Top-down knowledge can affect perception when the input is ambiguous

Poster Presentation 26.442: Saturday, May 18, 2024, 2:45 – 6:45 pm, Pavilion
Session: Color, Light and Materials: Art, cognition

Michael Cohen1,2 (), Andrew Rios1, Esther Min1, Rosa Lafer-Sousa3; 1Amherst College, 2MIT, 3National Institute of Mental Health, NIH

Does what we see depend on what we know? Many findings suggest that top-down factors such as emotions, desires, and categorical knowledge affect perception and can change an item’s appearance. However, a variety of methodological flaws, replication failures, and extremely small effect sizes render these findings inconclusive, leading to tremendous debate in the literature.

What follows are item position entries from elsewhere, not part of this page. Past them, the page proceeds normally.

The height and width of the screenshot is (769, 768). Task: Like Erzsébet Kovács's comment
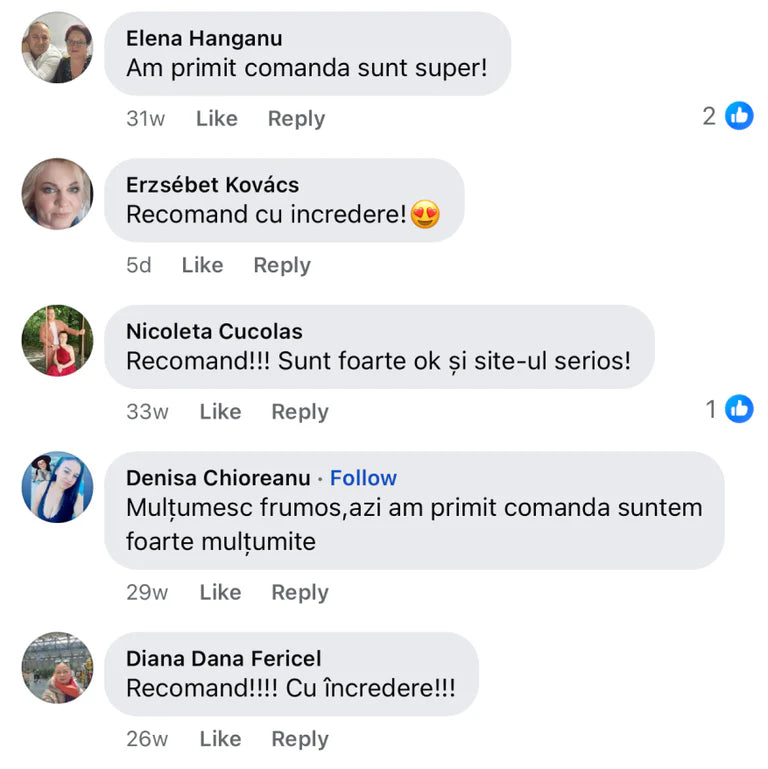[202, 265]
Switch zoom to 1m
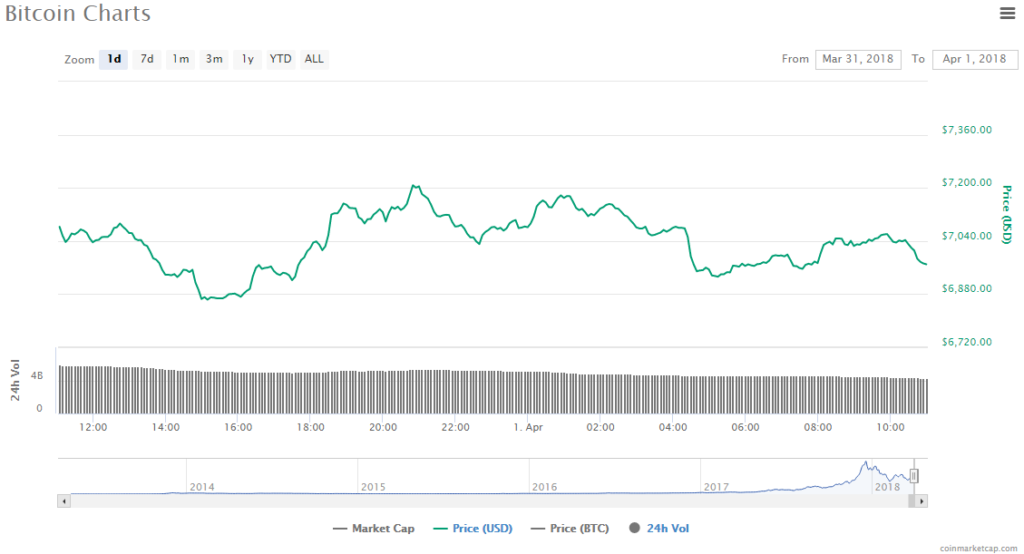The image size is (1024, 554). (x=180, y=59)
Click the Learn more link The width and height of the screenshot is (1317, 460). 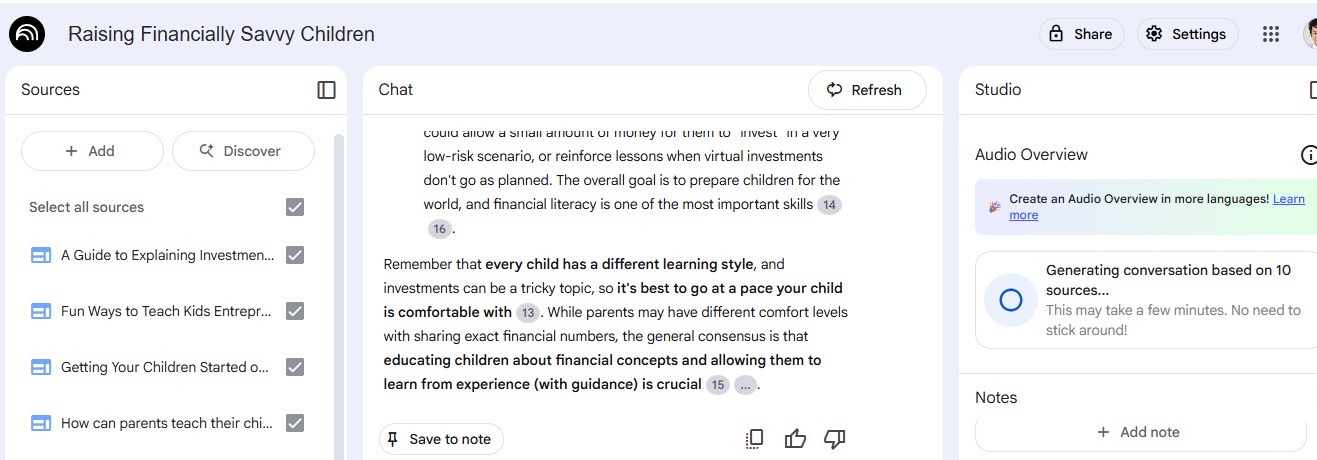pos(1287,199)
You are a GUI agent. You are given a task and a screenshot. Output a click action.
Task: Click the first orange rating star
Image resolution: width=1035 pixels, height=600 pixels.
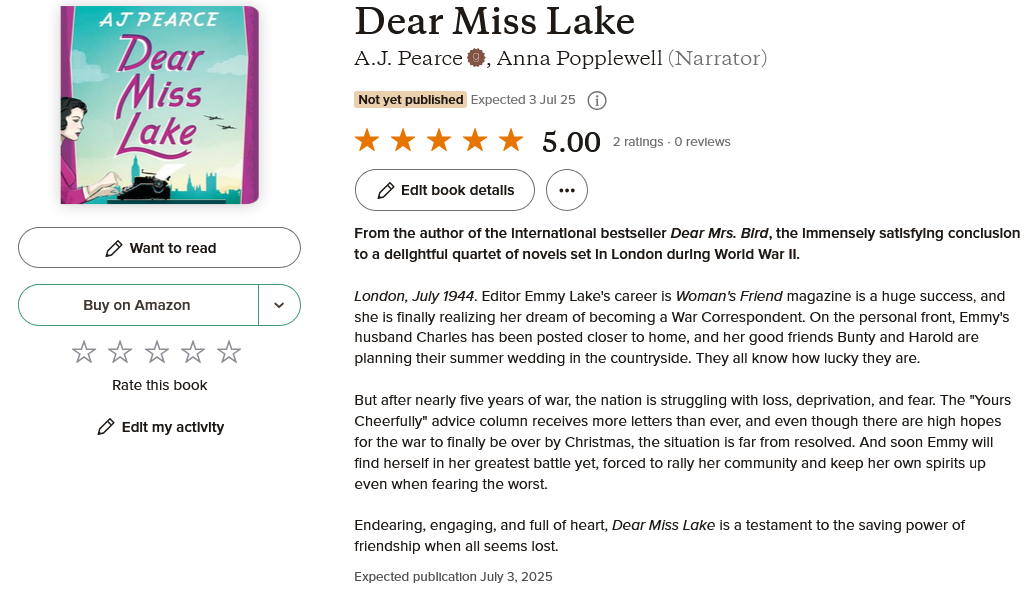[x=367, y=141]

Here, we searched for an uncontroversial example of top-down factors altering the appearance of items using a novel variant of the memory color effect. The memory color effect is a phenomenon in which familiar grey items look like their canonical color (e.g., a grey banana looks faintly yellow, Hansen et al., 2006). Although it has been thoroughly studied, the memory color effect remains extremely controversial, with many researchers doubting its very existence (Zeimbekis, 2013; Gross et al., 2014; Valenti & Firestone, 2019). Here, we asked, can the memory color effect provide us with clear evidence of top-down factors affecting perception? We theorized that under globally ambiguous viewing conditions, categorical knowledge may impact perception since that knowledge will be used to disambiguate underdetermined sensory input. Thus, we focused on one specific globally ambiguous viewing condition: very dim light. Specifically, we showed participants images of highly familiar grey items printed on poster paper under very dim lighting (i.e., mesopic), which created a lighting condition in which discerning all the attributes of the item is difficult. As predicted, we found an extremely strong memory color effect for familiar items under dim light, but not under bright, unambiguous light. No such effect was found for unfamiliar items. Moreover, this effect could be subjectively appreciated by observers who reported that the item just “looks” colorful, even though it is not. These results demonstrate that in certain situations, top-down factors can directly affect perceptual experience and appreciably alter how items appear.